» Kutipan pilihan:

“Selamat pagi, Pak. Saya Ibu Sri (bukan nama sebenarnya).”
Itulah suara yang saya terima di ponsel.
Suara itu gemetar. Belakangan baru saya ketahui bahwa ketika menelepon saya Bu Sri menangis dan menahan sakit karena perutnya membesar.
“Ada apa, Bu Sri?”
“Begini, Pak. Saya membaca pengalaman Bapak tentang santet. Itu juga yang terjadi pada saya. Apakah Bapak mau membawa saya ke Bu Haji dan Pak Misbah?”
Rupanya, Bu Sri sudah putus asa karena sudah lima tahun dia berobat ke berbagai tempat sampai ke Pati di Jateng dan Banyuwangi di Jatim.
“Semuanya tidak berhasil.”
Bahkan, Bu Sri sudah habis-habisan karena setiap “berobat” ada mahar (istilah di pengobatan alternatif untuk menyebut biaya) yang jumlahnya jutaan sampai belasan juta rupiah.

» Instruksi tugas 1:
Jawab pertanyaan berikut berdasarkan kutipan pilihan.
(a) Sudah berapa lama Bu Sri berobat ke berbagai tempat?
(b) Kepada siapa Bu Sri minta dibawa?
(c) Apa arti istilah "mahar" dalam pengobatan alternatif?
» Instruksi tugas 2:
Ganti "Banyuwangi" dengan "Jember" dalam bagian kutipan pilihan yang dimulai dengan "Rupanya, Bu Sri" dan berlanjut sampai "belasan juta rupiah.", lalu tuliskan kembali bagian itu.

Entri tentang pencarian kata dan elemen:
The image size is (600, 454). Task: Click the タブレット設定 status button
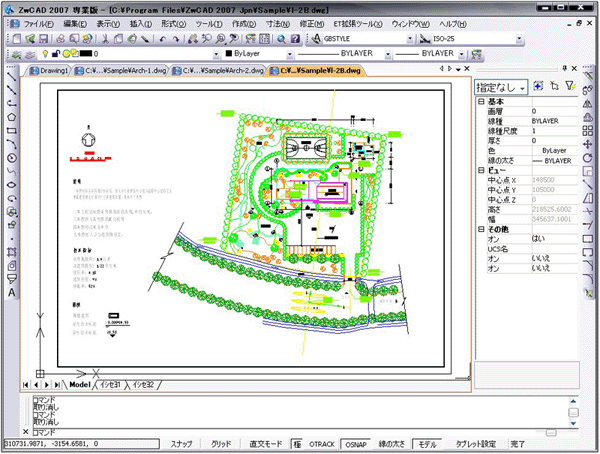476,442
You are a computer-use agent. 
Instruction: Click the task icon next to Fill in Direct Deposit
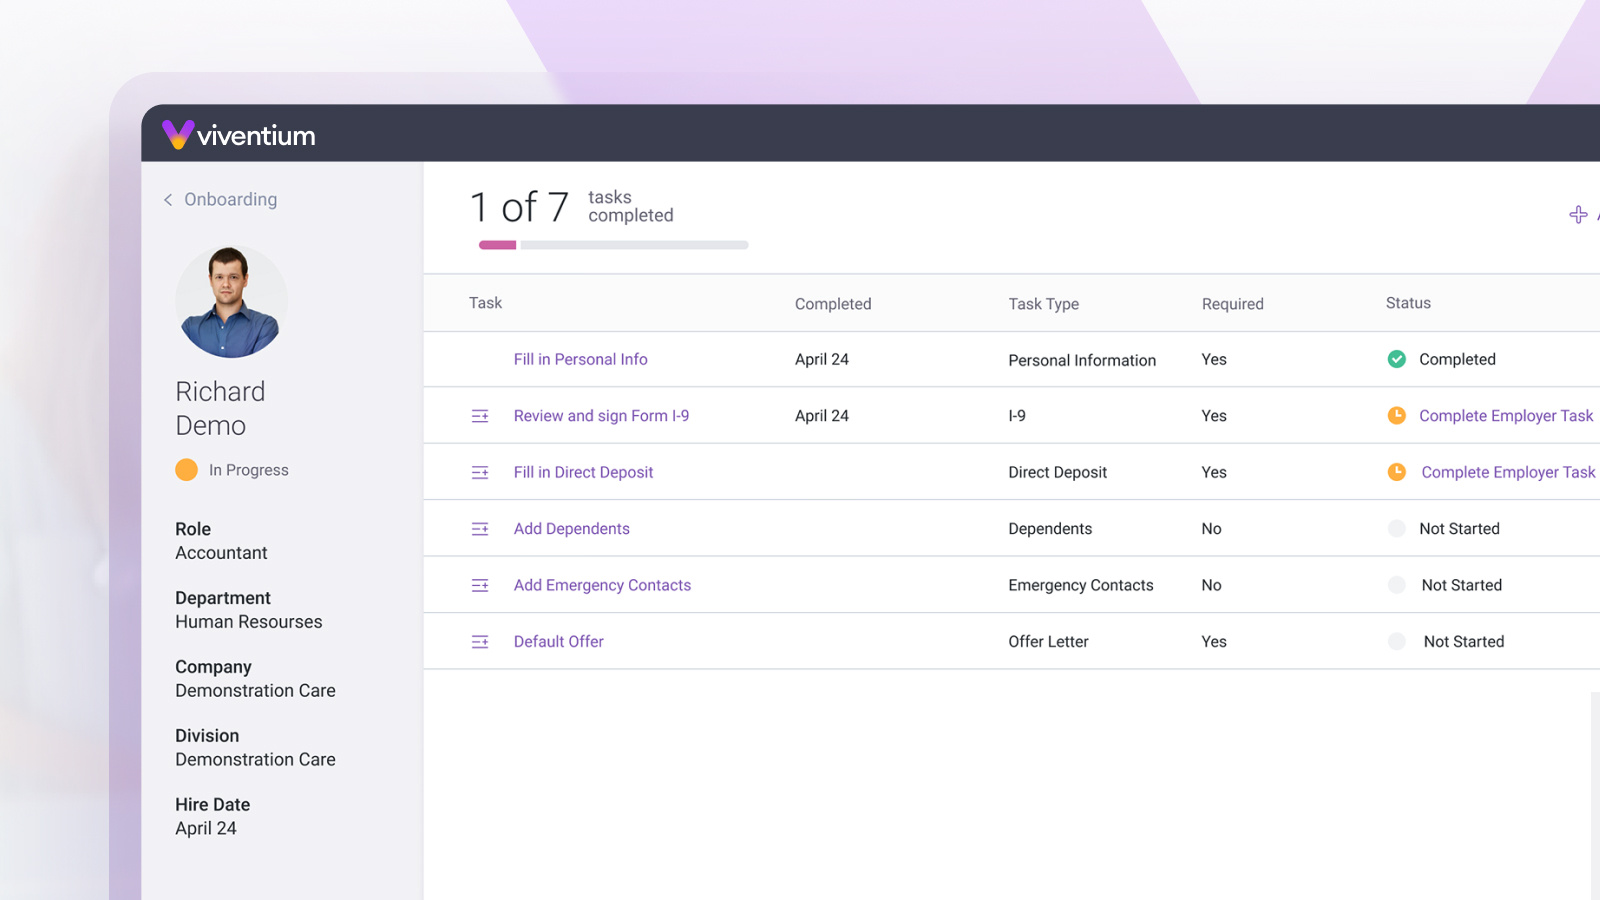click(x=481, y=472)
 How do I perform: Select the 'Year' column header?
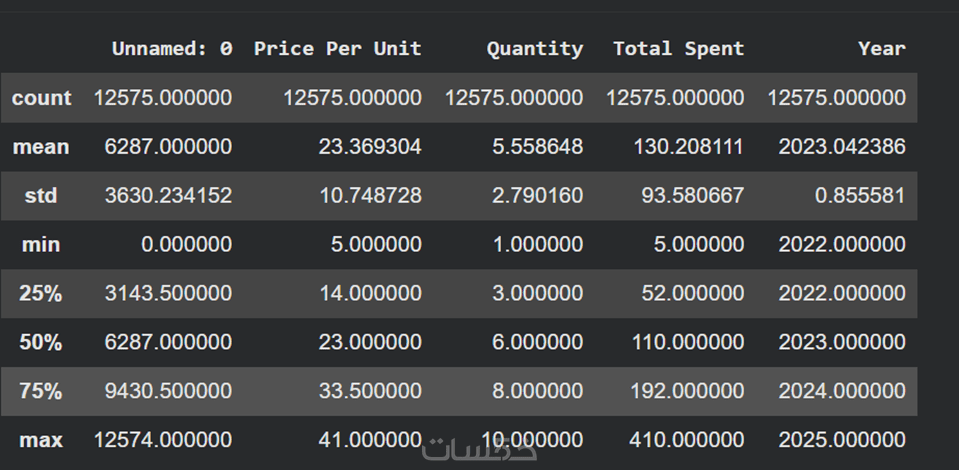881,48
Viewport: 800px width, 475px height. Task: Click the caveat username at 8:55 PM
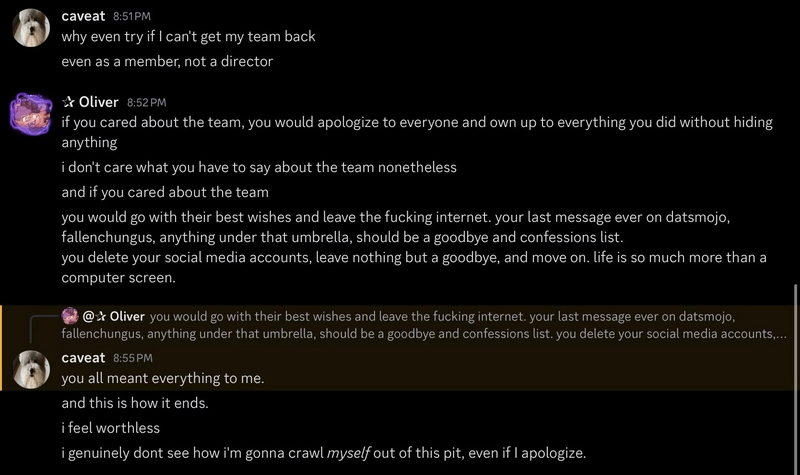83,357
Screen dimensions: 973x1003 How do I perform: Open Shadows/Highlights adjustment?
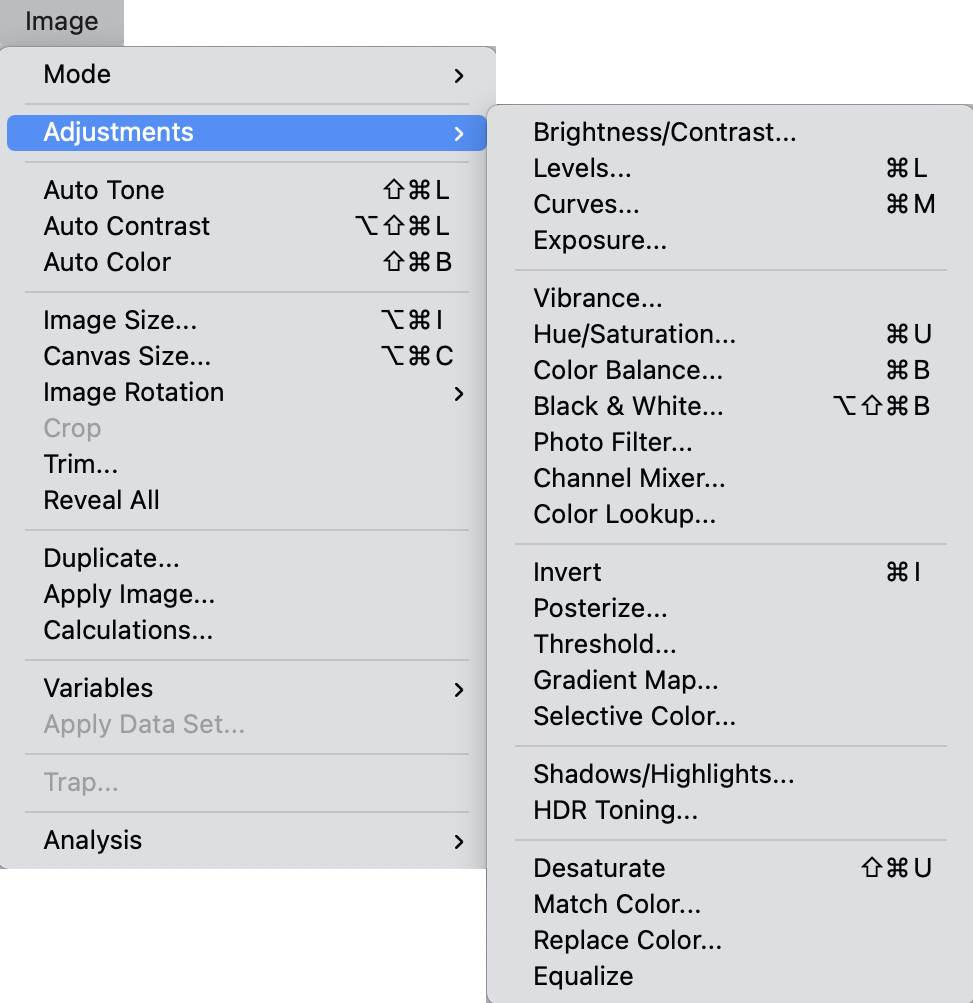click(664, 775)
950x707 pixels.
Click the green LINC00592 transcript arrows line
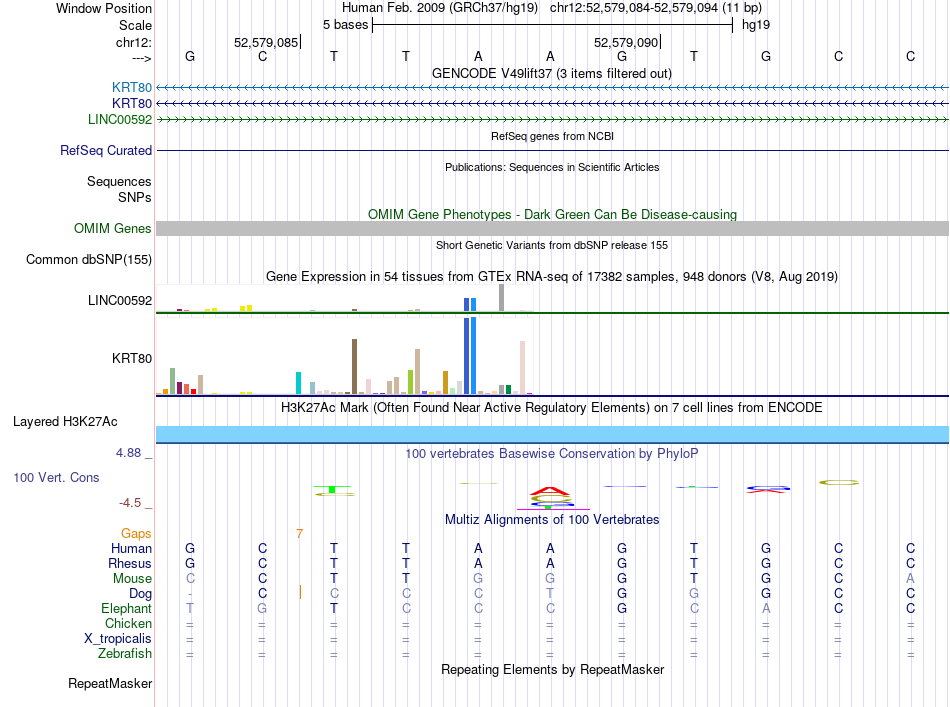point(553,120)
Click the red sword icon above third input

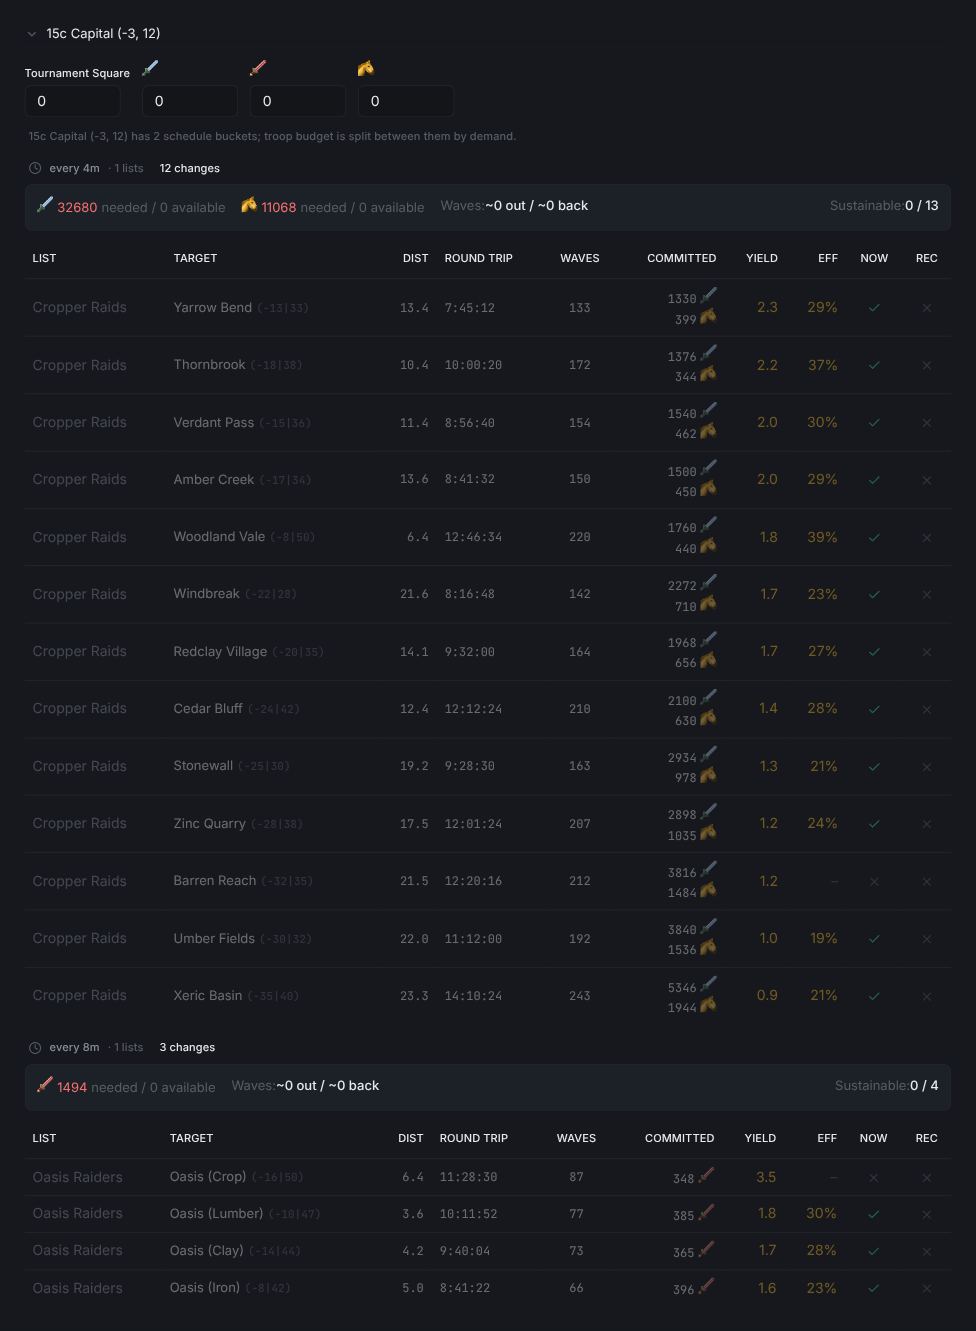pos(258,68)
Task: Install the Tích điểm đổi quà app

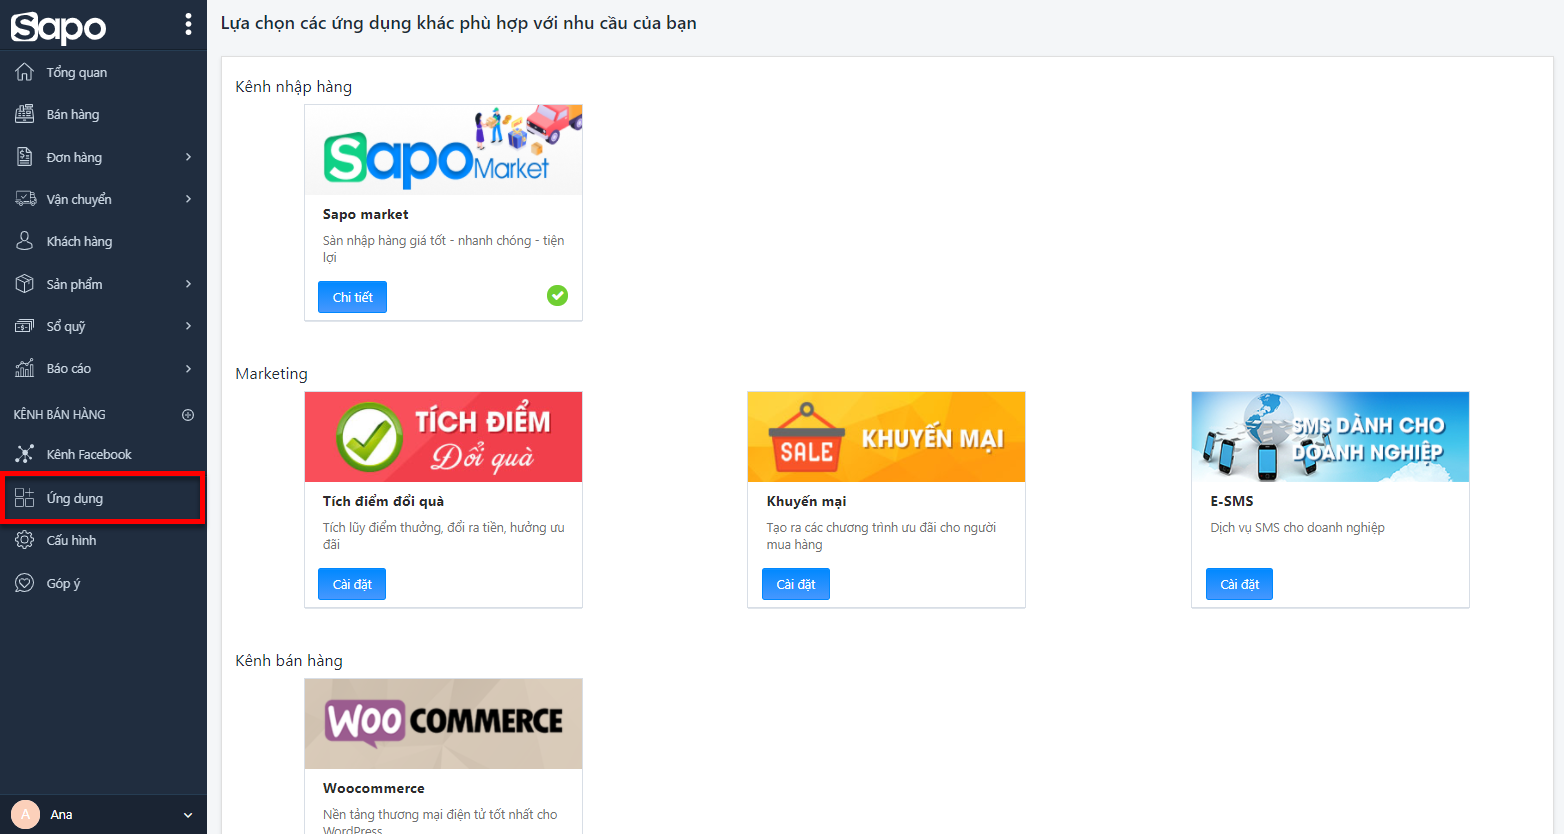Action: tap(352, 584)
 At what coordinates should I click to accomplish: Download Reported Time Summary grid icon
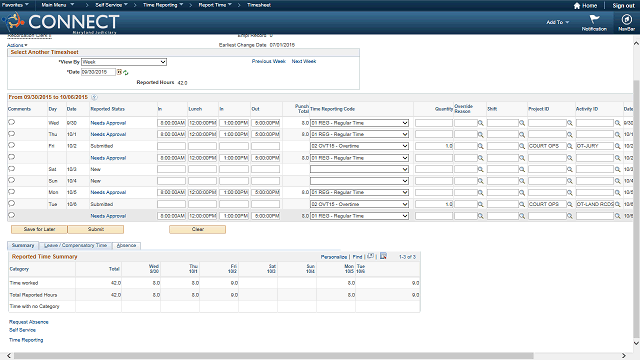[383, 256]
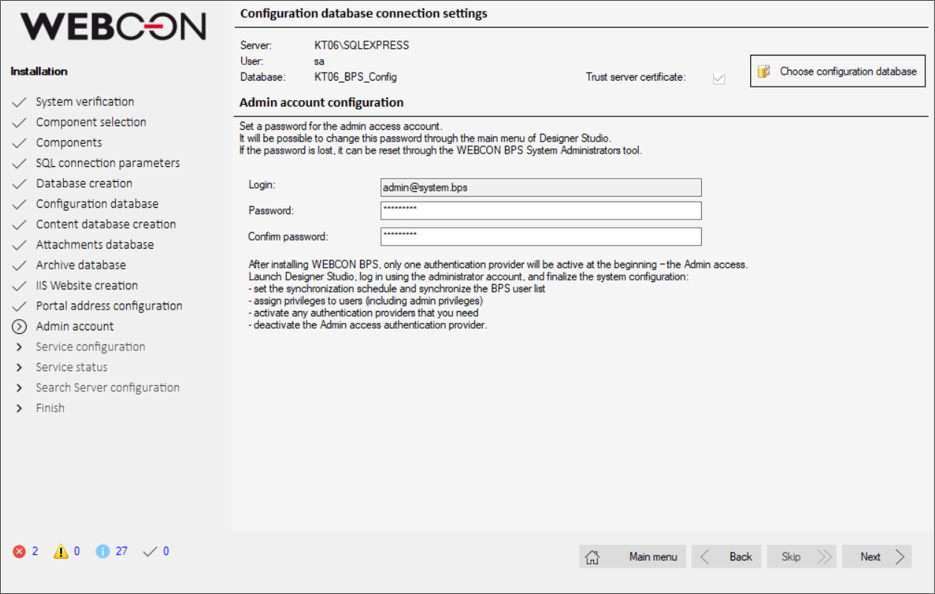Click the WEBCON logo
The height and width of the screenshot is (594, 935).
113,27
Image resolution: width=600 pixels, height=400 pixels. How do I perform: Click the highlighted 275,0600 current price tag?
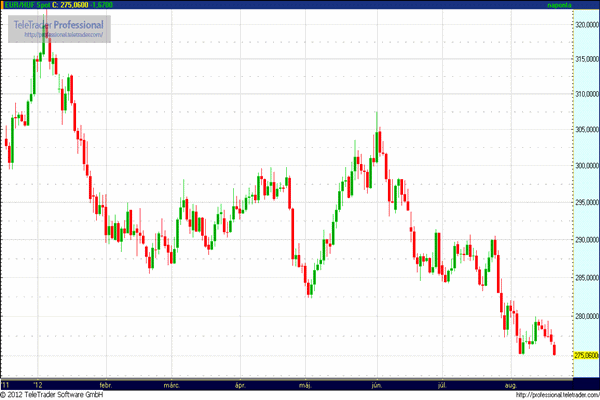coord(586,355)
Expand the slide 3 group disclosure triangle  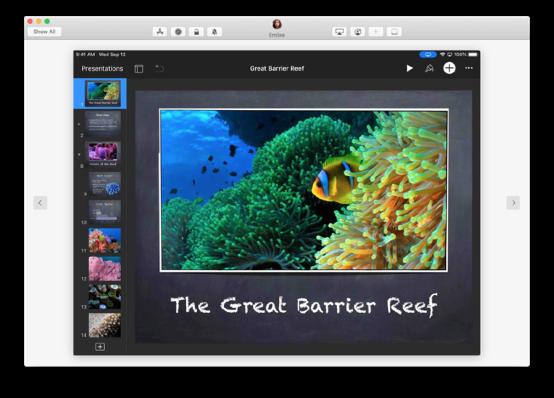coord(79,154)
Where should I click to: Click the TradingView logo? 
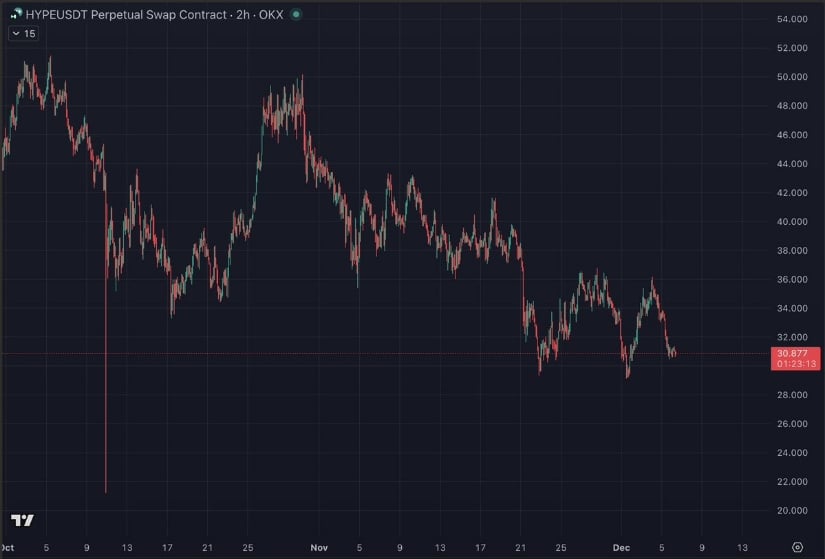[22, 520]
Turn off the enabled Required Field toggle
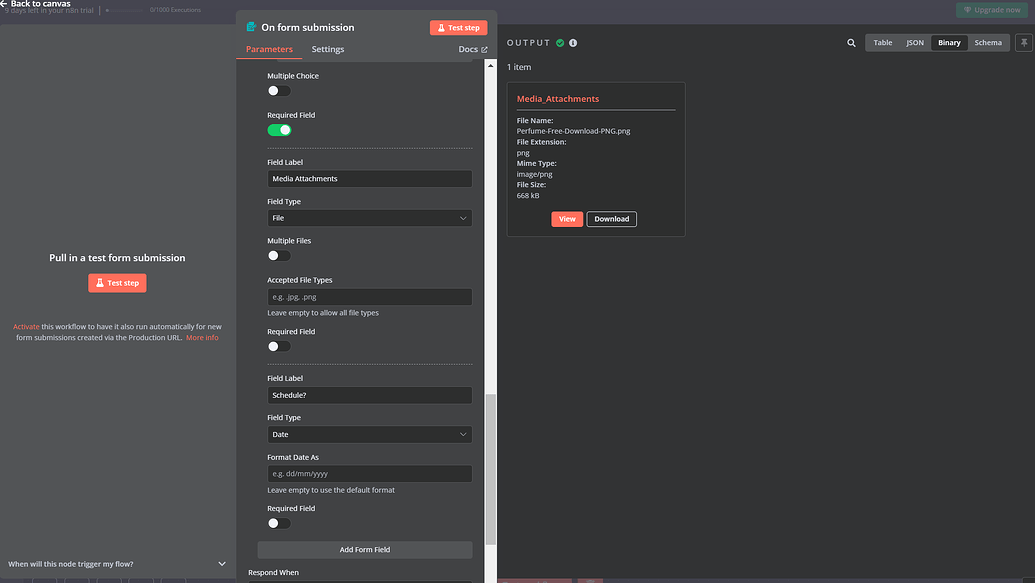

» Jawaban akhir 1:
(a) Lima tahun.
(b) Kepada Bu Haji dan Pak Misbah.
(c) Biaya.

» Jawaban akhir 2:
Rupanya, Bu Sri sudah putus asa karena sudah lima tahun dia berobat ke berbagai tempat sampai ke Pati di Jateng dan Jember di Jatim.
“Semuanya tidak berhasil.”
Bahkan, Bu Sri sudah habis-habisan karena setiap “berobat” ada mahar (istilah di pengobatan alternatif untuk menyebut biaya) yang jumlahnya jutaan sampai belasan juta rupiah.